Significantly more medical staff wearing N95 masks combined with goggles took protective measures compared with medical staff wearing surgical masks combined with goggles (42.1% vs 15.8%, P < .001). This may be related to the significantly increased sweating associated with the use of N95 masks combined with goggles (Table 1, P < .001), because more sweat would increase pain. In addition, the N95 masks exert more pressure than surgical masks. Half of the medical staff reported that they used preventive measures to reduce pain, such as the application of hydrocolloid dressings (Figure 2) and multilayer, bordered foam dressings under masks and goggles (Figure 3). Almost all preventive measures were taken after the initial skin pain or injury, which may also explain why the prevalence of skin injuries in the study was 79.5% and even higher in the group wearing N95 masks (89.5%). Pursuing preventive measures before skin pain or injury occurs could possibly improve outcomes.
Strengths and Limitations
Because of the emergency nature of and the quick response to the COVID-19 outbreak in China, and because medical staff were mostly evacuated from the epidemic area in Wuhan within 2 months, it was difficult to observe and collect data on skin protective measures taken by medical staff wearing protective masks with goggles. However, this project received a high rate of valid responses, likely because the research was supported by reputable organizations; further, the research benefited from broad support of frontline medical staff, many of whom had experienced skin injuries.

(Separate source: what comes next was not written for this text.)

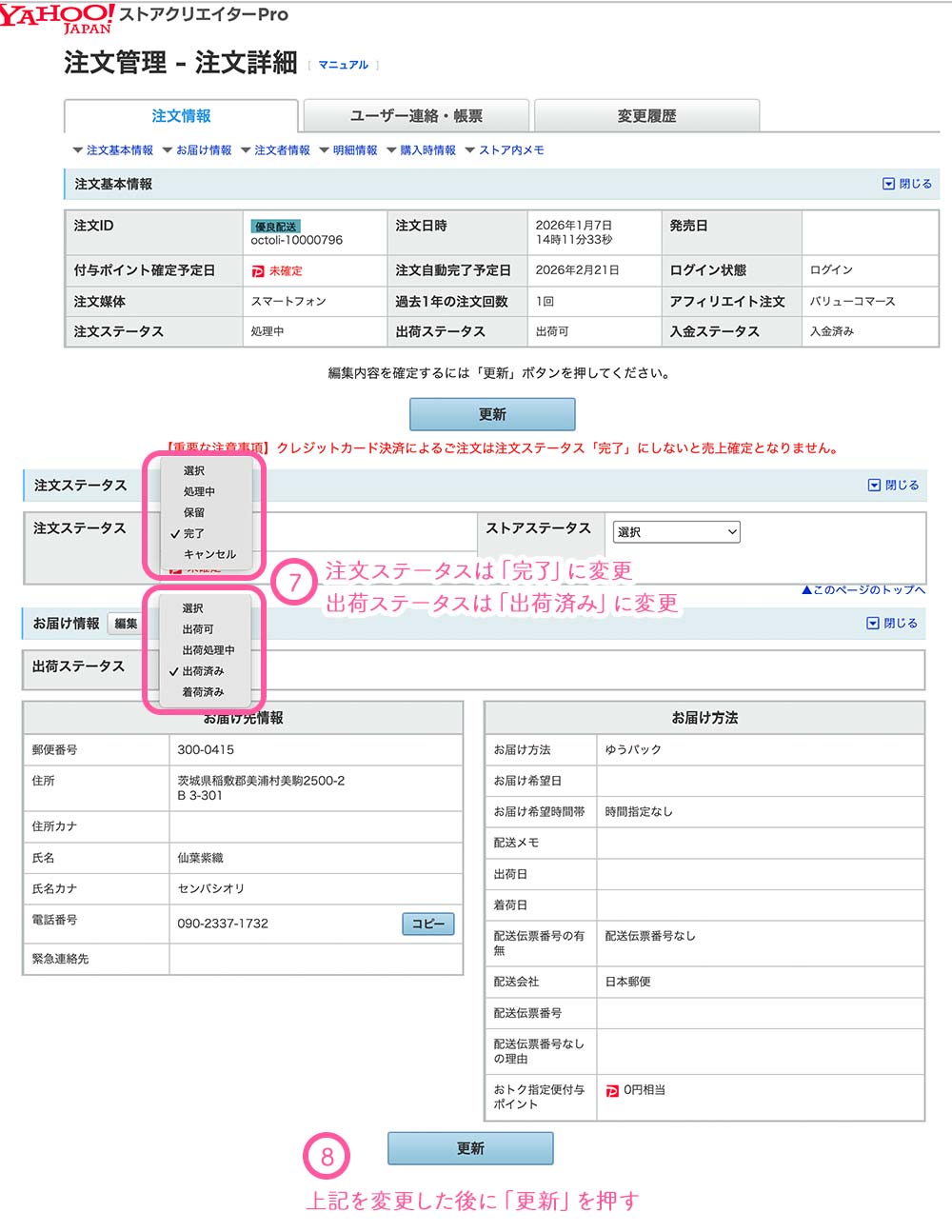Image resolution: width=952 pixels, height=1232 pixels.
Task: Choose 出荷済み in the shipping status list
Action: (x=203, y=671)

This study was limited by the typical faults of a self-reported survey. Investigators did not obtain additional information on the use of oils as protectants, such as the location and frequency of application. The best products for facial skin are lotions or creams that are noncomedogenic. These limitations provide opportunities for further research.

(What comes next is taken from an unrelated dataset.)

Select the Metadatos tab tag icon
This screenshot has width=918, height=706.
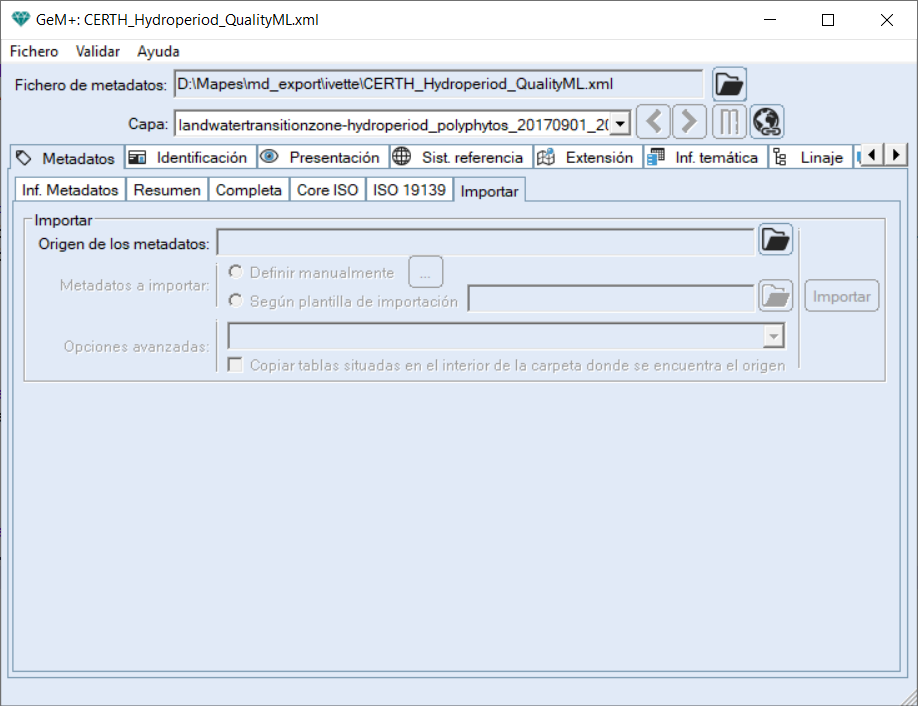(23, 157)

The prevalence of skin injuries among medical staff wearing protective masks combined with goggles was very high, especially among those wearing N95 masks combined with goggles. Multinomial logistic regression indicated that sweating was associated with skin injuries in fewer than two locations; a DWT over 4 hours and sweating were associated with skin injuries in three locations; and use of an N95 mask, a DWT over 4 hours, and sweating increased the risk of skin injuries in four locations. Preventive strategies should focus on sweating and the use of protective masks combined with goggles for longer than 4 hours.